I'm not sure what "verification" you are referring to but let me try answering that question assuming it means what I think it does.
When you create a certificate, you can put anything you like in those places. It's just information. No verification takes place, as far as I know. And if the jar is part of a web application, there's nothing to look at the certificate anyway. That would only happen when the Java environment on the client side had to use the jar file to run an applet or a Java Web Start application.
And if you were talking about the client-side situation, the verification is done by the user. The browser plugin pops up a security box saying "This application was signed by Tom Landry, do you want to run it?" and it's up to the user to say yea or nay to that.

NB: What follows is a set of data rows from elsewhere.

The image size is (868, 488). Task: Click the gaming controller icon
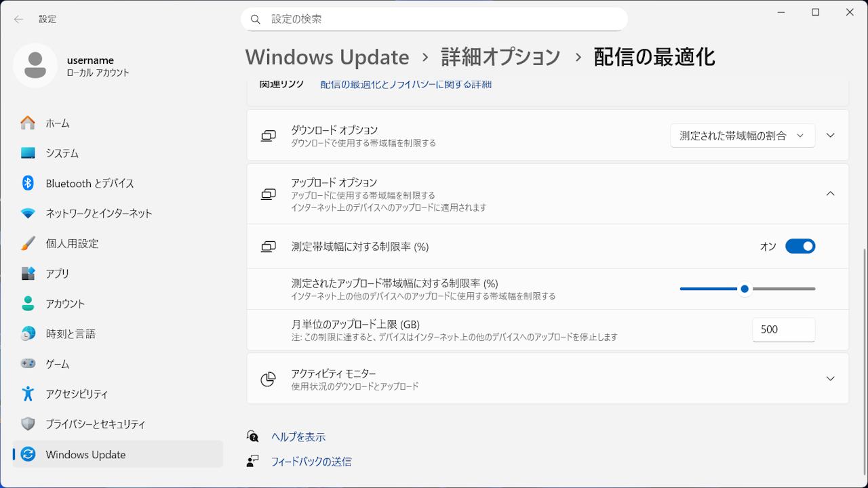28,364
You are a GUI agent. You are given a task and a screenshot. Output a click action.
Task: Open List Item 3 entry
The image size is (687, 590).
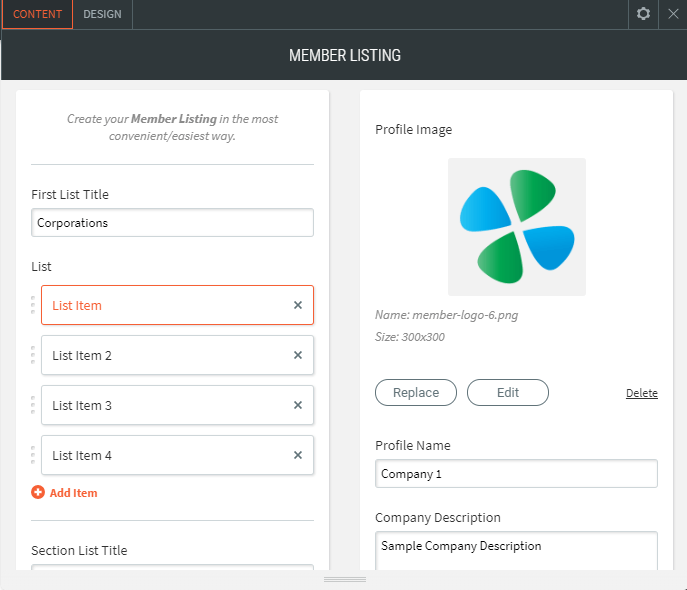point(165,405)
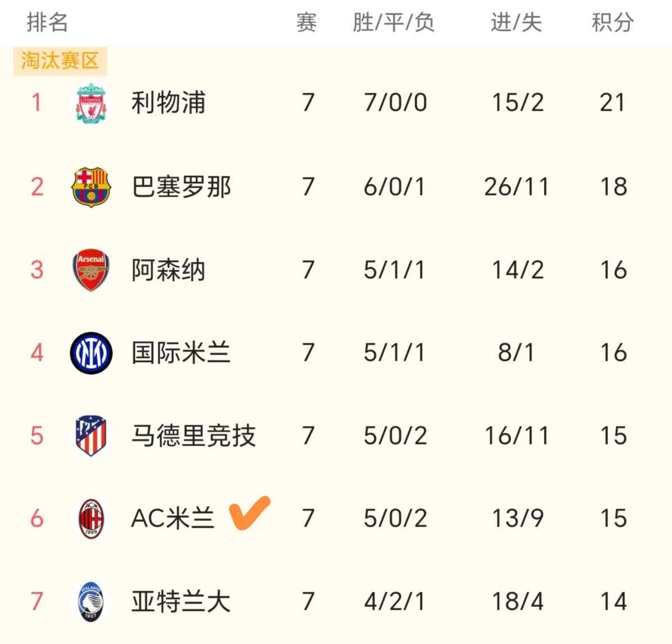Click the Atlético Madrid badge
The width and height of the screenshot is (672, 644).
coord(90,435)
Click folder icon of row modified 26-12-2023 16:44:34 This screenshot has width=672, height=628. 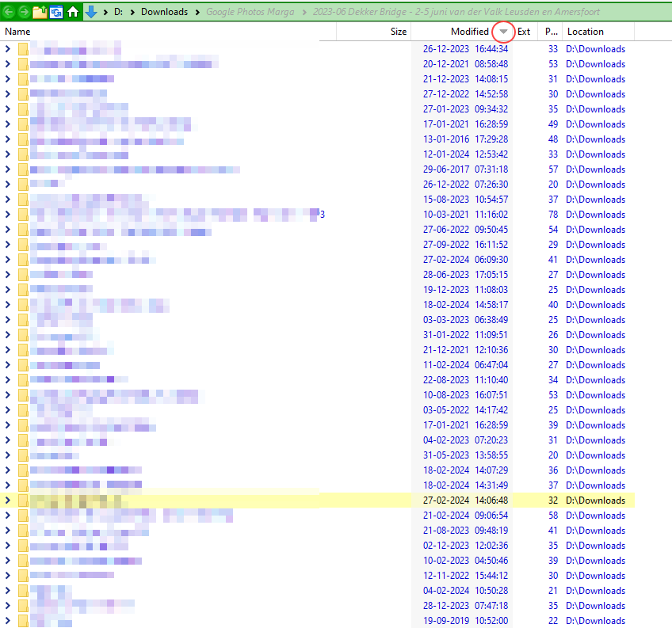click(23, 49)
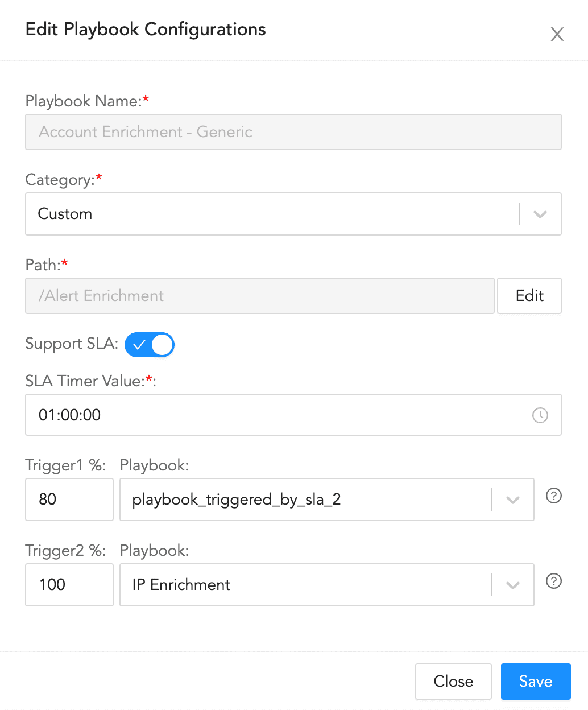
Task: Open the IP Enrichment playbook dropdown
Action: (x=327, y=585)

That's if you create your own certificate and sign it. If you get a certificate from one of the companies that sell them, and use that to sign your jar, then the browsers already have that certificate in their trust store and they'll give you a much less scary security box.
Are we going in the right direction with that answer?
Joined: May 26, 2013
That actually does help.
I do recall running a application that was failing and after reviewing the error stack it stated the jar file was not signed.
If it is the client that is doing the verification, how would it know whether or not a given application is to be signed or not?
Tom Landry wrote:If it is the client that is doing the verification, how would it know whether or not a given application is to be signed or not?
Usually the client doing the verification is a human being. So it's up to that human to decide whether they approve of what they see of the signed jar.
If you're asking about a hypothetical situation where an application would (in an automated way) check whether a jar was signed or not, then presumably it was programmed to do that check. It may be that there was supposed to be a client certificate in place, or something like that, but that may or may not have anything to do with the situation you observed.